It is now upon us. It was in China, Iraq, Iran, Italy, Germany, England, Spain, and now we have it. Everyone is asking the same two unanswerable questions: how bad and how long?
In the meanwhile, America responds. As with any crisis, we go to the grocery store. Hurricane, Nor’easter or pandemic, we empty the shelves. In America today, you can no longer buy hand sanitizer (which I understand) and toilet paper (which I don’t).
Curiosity consumed me. Why toilet paper? How does it relate to a virulent virus? I began to conduct an informal and absolutely unscientific survey. I just asked everyone I saw on the way to and in the grocery store.
No one knew. Everyone was as puzzled as I was — even the woman with toilet paper in her shopping cart.
“Why did you buy toilet paper?”
She stared at it a moment, stared at me, shrugged and walked on.
A store employee hazarded a guess: “Maybe they got the wrong idea about the symptoms of coronavirus and thought, you know, it was upset stomach and diarrhea. Then they’d need extra toilet paper.”

A clever friend pointed out: “It doesn’t matter why. If everyone is buying toilet paper, you had better buy it too.”
“Monkey see, monkey do?”
She ignored me. “Eventually you will need it and it will be all gone because others hoarded,” she explained. “So you better get it now.”
Well, all right then. I went down the toilet paper aisle. Empty. However, I am small and persistent. I bent low and looked. Sure enough, there was one package of toilet paper left at the back of the bottom shelf. Not just any package of toilet paper: It was a 20-roll package of my favorite brand. I put it in my cart.

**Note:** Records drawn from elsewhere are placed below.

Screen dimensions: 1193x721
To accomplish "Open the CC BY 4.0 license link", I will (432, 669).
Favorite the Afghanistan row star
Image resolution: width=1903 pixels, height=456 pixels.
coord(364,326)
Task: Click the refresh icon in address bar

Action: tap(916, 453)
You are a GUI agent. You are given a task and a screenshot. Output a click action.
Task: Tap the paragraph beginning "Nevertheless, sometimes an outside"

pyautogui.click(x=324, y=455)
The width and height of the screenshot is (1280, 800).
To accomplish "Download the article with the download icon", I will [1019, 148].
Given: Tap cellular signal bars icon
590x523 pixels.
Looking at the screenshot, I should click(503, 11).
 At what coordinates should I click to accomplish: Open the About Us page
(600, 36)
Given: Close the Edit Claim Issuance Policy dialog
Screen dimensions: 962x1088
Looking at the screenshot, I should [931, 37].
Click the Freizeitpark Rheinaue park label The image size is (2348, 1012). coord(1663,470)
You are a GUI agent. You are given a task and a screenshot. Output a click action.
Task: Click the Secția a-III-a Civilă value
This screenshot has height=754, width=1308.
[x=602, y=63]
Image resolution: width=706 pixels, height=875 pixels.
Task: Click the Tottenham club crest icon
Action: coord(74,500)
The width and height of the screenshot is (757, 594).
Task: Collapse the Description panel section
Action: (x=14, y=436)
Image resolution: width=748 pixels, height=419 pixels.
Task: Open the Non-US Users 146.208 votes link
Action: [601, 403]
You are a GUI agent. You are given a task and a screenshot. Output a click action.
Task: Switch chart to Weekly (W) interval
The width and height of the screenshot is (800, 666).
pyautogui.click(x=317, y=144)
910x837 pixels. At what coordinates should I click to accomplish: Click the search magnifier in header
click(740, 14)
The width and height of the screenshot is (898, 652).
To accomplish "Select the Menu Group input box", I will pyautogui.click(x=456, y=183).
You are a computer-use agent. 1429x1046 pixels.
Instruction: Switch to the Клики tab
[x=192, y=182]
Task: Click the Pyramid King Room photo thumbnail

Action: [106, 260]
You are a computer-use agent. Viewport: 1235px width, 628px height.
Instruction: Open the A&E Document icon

A woman behind me said wistfully, “You must feel like you won the lottery.”
As I exited the store, another woman said, “I hope no one assaults you in the parking lot and grabs your toilet paper.”
No one did.
As shelves empty and everything closes, there is a lot to think about. For example, we have changed our eating habits. As wives and mothers left the kitchen and joined the work force, Americans ate out more. They bought more prepared foods. They didn’t sit down together around the dining room table as often as they once did. What’s more …

Another woman stopped to say hi. I told her, “I feel like an idiot because I seem to go to the grocery store every day.”
Surprisingly, she agreed: “Me, too, I cannot remember the last time I made a list, got a big cart and shopped for the week.”
Evidently, we all buy dinner, whether in a restaurant or store, minutes before we want to eat. Only in an emergency do we stock up. Then it hit me: that’s why toilet paper. Toilet paper is on that special list we make to stock up. So, in this time of contagion, we stock up so we don’t have to go to the grocery store.
Now that is a pity. They are closing everything else. Even if eventually they lock down the country, the grocery store is one of the approved places (along with the doctor’s office and the pharmacy) you are still allowed to go. Soon you may not be able to go anywhere but the grocery store. Do not despair.
Plague or no plague, I seem unable to get well enough organized to make it unnecessary to go to the grocery store every day. I can tell you it matters less that big parties are discouraged, theaters and museums are closed, because everyone you know is in the grocery store. There is a party in the aisles. And well there should be because there are no products in the aisles, or anyway, no toilet paper.
One serious note, restaurants, inns, B&Bs, the whole Berkshire hospitality industry is suffering, so do what a friend of mine was thoughtful enough to do: Go to a restaurant and buy a gift certificate — income for them at a time they need it, and you can use it to celebrate when we finally know how bad and how long because it is over.